## DOCUMENT PASSAGE

When I was in Primary school, I had a teacher who was able to quieten a whole room of raging children with only a few words. She'd say, "I want to hear a pin drop", and within moments, there was complete silence. This seems to be the sort of ability that the Lord Jesus did NOT have!

We're told that 'He ordered them to keep quiet, but the more he ordered them, the louder they became!' Fascinating, isn't it, that He who calmed the raging see could NOT calm an excited crowd! "He has done all things well" they said, and then continued to carry on!

St Paul says (in 2 Corinthians 3:17) that 'where the Spirit of the Lord is, there is liberty'. I want to suggest to you a variation on that verse, based on today's reading, namely, that 'where the Spirit of the Lord is, there is activity'.

Wherever you see Jesus moving in the stories of the New Testament, you see a fair degree of pandemonium following in His wake! People are being healed, communities are being stirred up, political rulers are getting upset, and everyone is talking excitedly!

'The wind blows where it will' says Jesus, 'and so it is with the Spirit' (John 3). The Spirit of God blows into town in the person of Jesus and that town is never the same.

## DATA SEGMENT
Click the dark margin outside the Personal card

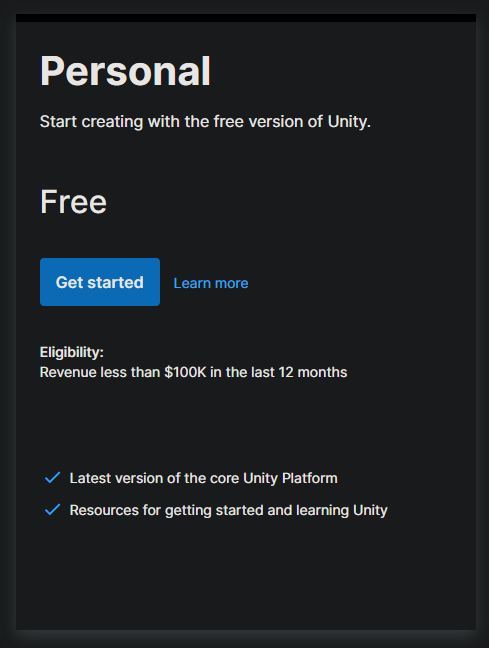coord(7,324)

## GIVEN PROBLEM A
Condense the paragraph of the sermon passage that begins "Wherever you see Jesus moving" into a short bulleted list that keeps its main points.
## GIVEN PROBLEM B
Reproduce the sermon passage from "When I was in" to "there is activity'.", putting "headmistress" in place of "teacher".
## GIVEN PROBLEM C
Pick up the sermon on the Spirit after its final sentence and write what comes next.

## EXPECTED ANSWER A
- Wherever Jesus moves in the New Testament stories, pandemonium follows.
- People are healed.
- Communities are stirred up.
- Political rulers get upset.
- Everyone talks excitedly.

## EXPECTED ANSWER B
When I was in Primary school, I had a headmistress who was able to quieten a whole room of raging children with only a few words. She'd say, "I want to hear a pin drop", and within moments, there was complete silence. This seems to be the sort of ability that the Lord Jesus did NOT have!

We're told that 'He ordered them to keep quiet, but the more he ordered them, the louder they became!' Fascinating, isn't it, that He who calmed the raging see could NOT calm an excited crowd! "He has done all things well" they said, and then continued to carry on!

St Paul says (in 2 Corinthians 3:17) that 'where the Spirit of the Lord is, there is liberty'. I want to suggest to you a variation on that verse, based on today's reading, namely, that 'where the Spirit of the Lord is, there is activity'.

## EXPECTED ANSWER C
Whether it's His hometown of Nazareth or the bustling metropolis of Jerusalem or somewhere out in the sticks in Southern Lebanon, wherever Jesus goes, there is healing, there is new life, there is turmoil, there is controversy, and there is bustling activity!

I would like to think that this is why our life here is always so chaotic!

I'm serious about this. Here I've been thinking all this time that things will settle down for us as soon as we get properly organised, and maybe that's not the root of the problem at all. Maybe the reason we can never get settled is because the Spirit of God is at work!

I keep thinking, well … we just need a bit more help in the office or we just need another home group leader or we just need our finances to be a bit more stable, and then we'll be able to function smoothly and quietly, as a community, with the efficiency of a well-oiled machine!

I keep assuming that this quiet, settled lifestyle is only just around the corner. I've been waiting for it to arrive now almost every day now for the last fifteen years! Maybe it's time that I accepted the fact that it's never going to happen because it's not supposed to happen. Maybe it's time that I realised that the only way to live a quiet, settled life is to get the Spirit of God out of the picture

Where the Spirit of God is, there is activity, there is controversy, there is plenty of room for misunderstanding, pain and difficulty, because a certain degree of chaos is always part of the equation.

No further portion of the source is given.